--- Begin ---

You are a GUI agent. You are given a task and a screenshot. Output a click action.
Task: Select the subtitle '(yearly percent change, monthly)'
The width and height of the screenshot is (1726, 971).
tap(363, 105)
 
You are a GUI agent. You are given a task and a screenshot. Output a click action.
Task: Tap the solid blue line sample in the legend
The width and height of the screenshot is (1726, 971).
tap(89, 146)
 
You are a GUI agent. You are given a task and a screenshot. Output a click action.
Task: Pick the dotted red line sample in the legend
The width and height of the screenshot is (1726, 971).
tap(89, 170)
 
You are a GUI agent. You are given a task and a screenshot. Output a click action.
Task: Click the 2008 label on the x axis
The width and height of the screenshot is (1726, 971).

--- End ---
--- Begin ---

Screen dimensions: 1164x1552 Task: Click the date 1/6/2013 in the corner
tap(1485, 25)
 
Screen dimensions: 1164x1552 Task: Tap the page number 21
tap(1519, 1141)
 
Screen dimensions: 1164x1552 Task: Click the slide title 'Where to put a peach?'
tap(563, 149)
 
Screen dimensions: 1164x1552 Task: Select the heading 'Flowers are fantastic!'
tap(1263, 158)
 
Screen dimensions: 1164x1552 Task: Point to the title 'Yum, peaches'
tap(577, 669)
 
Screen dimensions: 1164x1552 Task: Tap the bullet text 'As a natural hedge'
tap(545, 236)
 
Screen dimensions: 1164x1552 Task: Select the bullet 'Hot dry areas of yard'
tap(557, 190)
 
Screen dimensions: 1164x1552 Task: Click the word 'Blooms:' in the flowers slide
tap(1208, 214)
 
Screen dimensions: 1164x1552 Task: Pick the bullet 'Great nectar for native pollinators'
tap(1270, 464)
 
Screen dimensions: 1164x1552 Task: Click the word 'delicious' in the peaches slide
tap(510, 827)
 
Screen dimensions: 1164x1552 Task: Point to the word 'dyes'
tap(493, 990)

--- End ---

What is required: Arrange the lines of the listing from the line containing "Screen dimensions: 1164x1552 Task: Pick" through the line containing "tap(493, 990)", inclusive, as a numbered list, omitting blank lines.

Task output:
1. Screen dimensions: 1164x1552 Task: Pick the bullet 'Great nectar for native pollinators'
2. tap(1270, 464)
3. Screen dimensions: 1164x1552 Task: Click the word 'delicious' in the peaches slide
4. tap(510, 827)
5. Screen dimensions: 1164x1552 Task: Point to the word 'dyes'
6. tap(493, 990)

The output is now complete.